═══ INFORMATION ═══

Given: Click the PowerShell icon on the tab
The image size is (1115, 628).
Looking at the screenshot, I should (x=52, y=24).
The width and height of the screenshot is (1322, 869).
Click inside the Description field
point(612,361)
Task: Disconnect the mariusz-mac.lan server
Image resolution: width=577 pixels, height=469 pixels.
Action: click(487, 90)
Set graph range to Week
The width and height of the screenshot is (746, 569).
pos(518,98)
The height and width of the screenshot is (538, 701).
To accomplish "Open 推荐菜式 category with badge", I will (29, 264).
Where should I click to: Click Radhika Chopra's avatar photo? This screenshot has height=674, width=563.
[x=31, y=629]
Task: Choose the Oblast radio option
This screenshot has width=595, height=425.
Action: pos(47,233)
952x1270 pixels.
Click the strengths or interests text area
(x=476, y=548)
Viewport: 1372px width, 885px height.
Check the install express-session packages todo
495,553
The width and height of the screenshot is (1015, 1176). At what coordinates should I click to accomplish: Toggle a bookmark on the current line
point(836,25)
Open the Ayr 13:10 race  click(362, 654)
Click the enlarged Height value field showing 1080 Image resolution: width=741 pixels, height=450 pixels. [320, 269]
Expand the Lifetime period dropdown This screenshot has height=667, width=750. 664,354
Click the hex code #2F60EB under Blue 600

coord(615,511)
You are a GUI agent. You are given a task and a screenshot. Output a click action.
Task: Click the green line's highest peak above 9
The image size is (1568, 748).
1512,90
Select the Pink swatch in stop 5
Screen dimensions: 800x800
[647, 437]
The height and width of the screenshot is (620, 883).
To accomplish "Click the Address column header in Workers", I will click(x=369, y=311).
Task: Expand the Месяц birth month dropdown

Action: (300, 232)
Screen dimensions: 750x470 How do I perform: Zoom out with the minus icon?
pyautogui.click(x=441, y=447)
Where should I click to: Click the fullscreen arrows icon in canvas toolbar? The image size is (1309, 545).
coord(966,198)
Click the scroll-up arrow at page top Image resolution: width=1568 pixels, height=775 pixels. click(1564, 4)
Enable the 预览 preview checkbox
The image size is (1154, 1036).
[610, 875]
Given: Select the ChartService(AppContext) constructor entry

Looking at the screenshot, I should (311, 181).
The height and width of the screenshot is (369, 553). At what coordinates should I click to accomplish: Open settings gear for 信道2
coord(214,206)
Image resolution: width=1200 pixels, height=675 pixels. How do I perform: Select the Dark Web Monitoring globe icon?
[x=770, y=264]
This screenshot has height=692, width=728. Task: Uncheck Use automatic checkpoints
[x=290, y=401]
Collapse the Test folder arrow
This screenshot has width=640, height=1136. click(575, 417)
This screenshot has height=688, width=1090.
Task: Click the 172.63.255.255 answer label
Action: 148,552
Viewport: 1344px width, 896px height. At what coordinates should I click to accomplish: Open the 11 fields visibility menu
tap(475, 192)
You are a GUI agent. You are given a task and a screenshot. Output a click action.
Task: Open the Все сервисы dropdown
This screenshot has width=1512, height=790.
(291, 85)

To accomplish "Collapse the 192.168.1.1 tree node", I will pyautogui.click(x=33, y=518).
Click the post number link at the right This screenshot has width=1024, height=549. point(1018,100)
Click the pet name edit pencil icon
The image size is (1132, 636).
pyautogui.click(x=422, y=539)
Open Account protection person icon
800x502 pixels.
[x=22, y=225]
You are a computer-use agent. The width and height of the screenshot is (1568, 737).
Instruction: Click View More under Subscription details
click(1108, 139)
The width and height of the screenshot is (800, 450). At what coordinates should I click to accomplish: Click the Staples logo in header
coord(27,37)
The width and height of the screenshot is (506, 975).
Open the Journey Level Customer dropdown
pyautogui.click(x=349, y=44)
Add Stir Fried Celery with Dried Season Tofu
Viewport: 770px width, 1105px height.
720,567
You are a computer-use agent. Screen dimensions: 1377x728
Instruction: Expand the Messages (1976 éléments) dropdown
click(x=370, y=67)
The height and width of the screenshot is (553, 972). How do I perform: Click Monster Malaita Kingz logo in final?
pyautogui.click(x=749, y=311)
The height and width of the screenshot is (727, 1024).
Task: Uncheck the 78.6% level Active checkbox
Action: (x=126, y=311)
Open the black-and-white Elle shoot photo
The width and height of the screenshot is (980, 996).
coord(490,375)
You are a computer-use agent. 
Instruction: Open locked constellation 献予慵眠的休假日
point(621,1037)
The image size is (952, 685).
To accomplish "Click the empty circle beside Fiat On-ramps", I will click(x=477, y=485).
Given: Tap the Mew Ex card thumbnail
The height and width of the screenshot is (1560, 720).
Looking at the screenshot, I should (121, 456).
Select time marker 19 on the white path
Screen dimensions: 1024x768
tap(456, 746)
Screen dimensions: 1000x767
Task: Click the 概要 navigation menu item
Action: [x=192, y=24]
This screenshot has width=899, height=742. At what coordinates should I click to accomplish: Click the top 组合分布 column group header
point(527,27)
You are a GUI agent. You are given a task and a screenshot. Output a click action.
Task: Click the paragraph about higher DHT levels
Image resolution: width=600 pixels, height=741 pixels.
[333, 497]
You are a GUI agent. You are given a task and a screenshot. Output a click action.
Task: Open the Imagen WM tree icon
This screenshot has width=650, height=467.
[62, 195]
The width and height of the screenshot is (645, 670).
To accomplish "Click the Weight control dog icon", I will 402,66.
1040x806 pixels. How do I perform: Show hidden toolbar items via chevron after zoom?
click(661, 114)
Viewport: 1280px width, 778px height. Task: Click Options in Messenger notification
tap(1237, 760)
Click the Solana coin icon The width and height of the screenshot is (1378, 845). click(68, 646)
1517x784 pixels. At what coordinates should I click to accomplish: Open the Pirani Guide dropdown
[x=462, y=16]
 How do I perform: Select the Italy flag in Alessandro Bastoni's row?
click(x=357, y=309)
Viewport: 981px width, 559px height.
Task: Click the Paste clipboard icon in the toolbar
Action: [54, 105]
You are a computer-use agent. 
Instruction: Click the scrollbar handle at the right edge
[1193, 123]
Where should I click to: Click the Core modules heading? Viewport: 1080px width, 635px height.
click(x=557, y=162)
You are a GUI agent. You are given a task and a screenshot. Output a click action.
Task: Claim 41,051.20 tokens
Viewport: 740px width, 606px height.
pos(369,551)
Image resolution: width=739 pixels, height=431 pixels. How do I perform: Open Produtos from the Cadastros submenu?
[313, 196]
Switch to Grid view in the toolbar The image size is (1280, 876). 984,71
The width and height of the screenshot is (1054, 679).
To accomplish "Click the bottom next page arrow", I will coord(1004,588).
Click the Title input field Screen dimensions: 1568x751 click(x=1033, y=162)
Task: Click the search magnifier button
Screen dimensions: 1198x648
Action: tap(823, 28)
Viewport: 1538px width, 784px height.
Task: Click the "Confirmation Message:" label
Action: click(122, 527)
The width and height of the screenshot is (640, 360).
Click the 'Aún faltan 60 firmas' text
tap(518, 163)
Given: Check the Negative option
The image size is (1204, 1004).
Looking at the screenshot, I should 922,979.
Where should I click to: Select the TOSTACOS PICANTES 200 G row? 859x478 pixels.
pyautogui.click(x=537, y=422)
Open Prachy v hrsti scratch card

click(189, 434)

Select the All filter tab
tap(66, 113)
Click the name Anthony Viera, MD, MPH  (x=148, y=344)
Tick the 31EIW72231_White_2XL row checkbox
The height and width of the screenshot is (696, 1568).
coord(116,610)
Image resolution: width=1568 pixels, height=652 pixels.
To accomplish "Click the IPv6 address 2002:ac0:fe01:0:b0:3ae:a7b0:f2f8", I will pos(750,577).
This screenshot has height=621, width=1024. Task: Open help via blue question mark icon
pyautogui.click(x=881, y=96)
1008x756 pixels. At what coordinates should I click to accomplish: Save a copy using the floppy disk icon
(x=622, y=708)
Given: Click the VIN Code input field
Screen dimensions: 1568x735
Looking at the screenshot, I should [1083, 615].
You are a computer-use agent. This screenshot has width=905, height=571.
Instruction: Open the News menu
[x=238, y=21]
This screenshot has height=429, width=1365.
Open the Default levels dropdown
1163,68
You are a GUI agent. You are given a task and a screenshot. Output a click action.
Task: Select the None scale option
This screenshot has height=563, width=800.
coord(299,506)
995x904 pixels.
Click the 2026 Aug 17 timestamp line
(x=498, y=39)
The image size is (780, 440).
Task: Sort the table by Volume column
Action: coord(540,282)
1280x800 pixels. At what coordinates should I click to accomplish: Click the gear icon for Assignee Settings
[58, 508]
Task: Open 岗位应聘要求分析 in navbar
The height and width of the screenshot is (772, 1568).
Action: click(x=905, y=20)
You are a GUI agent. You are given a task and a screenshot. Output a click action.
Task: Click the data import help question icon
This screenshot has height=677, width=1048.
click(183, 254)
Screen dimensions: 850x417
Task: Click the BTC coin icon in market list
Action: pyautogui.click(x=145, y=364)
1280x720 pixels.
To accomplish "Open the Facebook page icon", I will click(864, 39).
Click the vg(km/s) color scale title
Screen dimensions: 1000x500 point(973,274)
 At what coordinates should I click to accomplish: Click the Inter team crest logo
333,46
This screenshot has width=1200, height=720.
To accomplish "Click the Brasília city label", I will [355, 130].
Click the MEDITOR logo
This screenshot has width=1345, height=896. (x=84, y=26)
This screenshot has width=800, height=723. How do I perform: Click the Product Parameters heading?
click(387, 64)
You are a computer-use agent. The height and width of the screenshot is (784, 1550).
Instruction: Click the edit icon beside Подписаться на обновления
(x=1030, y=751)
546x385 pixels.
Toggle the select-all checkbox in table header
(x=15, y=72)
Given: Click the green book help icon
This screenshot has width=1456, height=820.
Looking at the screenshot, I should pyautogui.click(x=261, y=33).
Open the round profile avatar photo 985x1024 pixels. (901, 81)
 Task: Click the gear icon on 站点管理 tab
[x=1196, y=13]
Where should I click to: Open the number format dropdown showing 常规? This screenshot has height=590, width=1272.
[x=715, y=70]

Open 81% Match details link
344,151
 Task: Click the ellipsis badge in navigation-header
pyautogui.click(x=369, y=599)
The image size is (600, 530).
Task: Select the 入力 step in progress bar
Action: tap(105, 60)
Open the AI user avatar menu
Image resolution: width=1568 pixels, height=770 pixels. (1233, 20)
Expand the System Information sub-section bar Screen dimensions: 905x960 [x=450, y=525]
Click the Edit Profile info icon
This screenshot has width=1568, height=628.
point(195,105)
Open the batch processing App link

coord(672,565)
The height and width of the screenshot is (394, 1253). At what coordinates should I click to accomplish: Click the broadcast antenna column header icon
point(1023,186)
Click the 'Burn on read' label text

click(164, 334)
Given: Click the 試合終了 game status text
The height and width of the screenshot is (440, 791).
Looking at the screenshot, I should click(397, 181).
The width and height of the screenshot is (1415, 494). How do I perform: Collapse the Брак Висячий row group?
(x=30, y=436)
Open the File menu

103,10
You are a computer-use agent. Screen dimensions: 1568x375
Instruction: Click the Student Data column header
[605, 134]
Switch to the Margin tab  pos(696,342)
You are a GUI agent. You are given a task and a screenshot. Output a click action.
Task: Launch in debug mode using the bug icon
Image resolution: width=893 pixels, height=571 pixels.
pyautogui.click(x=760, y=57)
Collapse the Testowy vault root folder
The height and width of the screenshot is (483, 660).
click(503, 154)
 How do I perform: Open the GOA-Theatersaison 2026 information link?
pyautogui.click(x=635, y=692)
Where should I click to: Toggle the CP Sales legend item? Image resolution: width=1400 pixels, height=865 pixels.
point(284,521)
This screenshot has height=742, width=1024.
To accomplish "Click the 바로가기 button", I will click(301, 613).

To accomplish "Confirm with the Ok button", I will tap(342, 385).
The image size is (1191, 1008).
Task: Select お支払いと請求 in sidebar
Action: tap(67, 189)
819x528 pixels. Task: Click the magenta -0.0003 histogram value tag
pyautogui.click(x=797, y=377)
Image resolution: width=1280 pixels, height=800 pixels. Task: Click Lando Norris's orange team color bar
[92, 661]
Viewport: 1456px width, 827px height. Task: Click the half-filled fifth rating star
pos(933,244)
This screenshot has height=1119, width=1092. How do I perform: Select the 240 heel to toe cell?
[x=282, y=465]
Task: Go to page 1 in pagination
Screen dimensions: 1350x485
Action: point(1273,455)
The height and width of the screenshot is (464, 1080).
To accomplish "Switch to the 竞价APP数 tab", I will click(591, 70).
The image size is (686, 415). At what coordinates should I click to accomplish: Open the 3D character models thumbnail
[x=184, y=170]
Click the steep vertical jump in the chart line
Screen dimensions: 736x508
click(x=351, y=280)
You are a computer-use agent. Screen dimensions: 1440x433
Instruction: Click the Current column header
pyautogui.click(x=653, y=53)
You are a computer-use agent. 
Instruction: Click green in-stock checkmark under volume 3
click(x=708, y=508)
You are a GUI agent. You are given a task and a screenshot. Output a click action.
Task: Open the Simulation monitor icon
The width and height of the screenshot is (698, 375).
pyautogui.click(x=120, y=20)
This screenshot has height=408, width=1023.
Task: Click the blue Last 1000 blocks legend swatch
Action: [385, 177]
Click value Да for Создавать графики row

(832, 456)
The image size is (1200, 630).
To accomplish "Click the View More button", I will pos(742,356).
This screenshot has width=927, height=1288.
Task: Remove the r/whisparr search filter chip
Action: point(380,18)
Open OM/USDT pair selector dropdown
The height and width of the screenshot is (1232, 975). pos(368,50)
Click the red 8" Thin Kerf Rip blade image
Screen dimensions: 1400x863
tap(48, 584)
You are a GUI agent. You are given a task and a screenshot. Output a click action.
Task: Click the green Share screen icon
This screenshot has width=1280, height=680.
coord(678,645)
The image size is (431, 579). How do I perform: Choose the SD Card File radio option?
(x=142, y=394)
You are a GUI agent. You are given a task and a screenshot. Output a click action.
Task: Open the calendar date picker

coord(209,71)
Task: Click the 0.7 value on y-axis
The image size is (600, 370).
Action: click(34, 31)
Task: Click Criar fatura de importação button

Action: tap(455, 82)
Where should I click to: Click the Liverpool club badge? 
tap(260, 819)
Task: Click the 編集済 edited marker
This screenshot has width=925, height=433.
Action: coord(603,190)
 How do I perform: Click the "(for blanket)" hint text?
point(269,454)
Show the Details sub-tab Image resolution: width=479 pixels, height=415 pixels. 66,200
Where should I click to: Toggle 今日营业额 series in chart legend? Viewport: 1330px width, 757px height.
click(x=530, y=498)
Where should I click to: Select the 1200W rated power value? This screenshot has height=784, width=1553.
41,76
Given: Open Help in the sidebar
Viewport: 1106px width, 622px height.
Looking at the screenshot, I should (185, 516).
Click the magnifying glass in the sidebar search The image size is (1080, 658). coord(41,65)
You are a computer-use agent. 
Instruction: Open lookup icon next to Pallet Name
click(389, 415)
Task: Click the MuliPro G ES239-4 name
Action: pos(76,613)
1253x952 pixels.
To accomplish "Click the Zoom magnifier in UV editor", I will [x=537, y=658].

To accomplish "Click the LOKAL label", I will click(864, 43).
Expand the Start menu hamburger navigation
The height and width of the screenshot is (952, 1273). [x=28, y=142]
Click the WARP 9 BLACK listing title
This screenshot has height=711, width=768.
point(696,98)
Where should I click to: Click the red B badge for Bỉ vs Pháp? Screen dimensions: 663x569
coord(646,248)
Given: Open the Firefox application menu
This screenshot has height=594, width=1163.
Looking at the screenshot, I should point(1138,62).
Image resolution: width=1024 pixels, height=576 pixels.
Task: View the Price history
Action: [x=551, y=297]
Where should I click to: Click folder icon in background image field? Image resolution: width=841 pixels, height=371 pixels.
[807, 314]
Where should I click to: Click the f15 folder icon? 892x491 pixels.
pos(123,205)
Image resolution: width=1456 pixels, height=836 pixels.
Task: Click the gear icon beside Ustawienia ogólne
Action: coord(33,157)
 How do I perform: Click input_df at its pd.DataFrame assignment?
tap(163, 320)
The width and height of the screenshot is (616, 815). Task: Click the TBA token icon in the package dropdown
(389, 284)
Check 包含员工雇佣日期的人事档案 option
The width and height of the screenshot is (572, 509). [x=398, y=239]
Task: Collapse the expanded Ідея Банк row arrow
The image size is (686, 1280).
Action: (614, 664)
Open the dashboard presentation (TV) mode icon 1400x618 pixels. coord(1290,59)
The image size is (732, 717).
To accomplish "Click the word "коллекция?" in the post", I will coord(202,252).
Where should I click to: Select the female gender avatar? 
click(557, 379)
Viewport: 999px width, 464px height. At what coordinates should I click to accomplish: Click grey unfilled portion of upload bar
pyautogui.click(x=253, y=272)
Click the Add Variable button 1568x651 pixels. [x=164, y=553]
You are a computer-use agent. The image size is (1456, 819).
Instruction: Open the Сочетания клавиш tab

═══

AIM OF THE EXERCISE: Every line holding the word "page" should be copied out of the material.

EXERCISE ANSWER:
Click the scroll-up arrow at page top Image resolution: width=1568 pixels, height=775 pixels. click(1564, 4)
To accomplish "Click the bottom next page arrow", I will coord(1004,588).
To accomplish "Open the Facebook page icon", I will click(864, 39).
Task: Go to page 1 in pagination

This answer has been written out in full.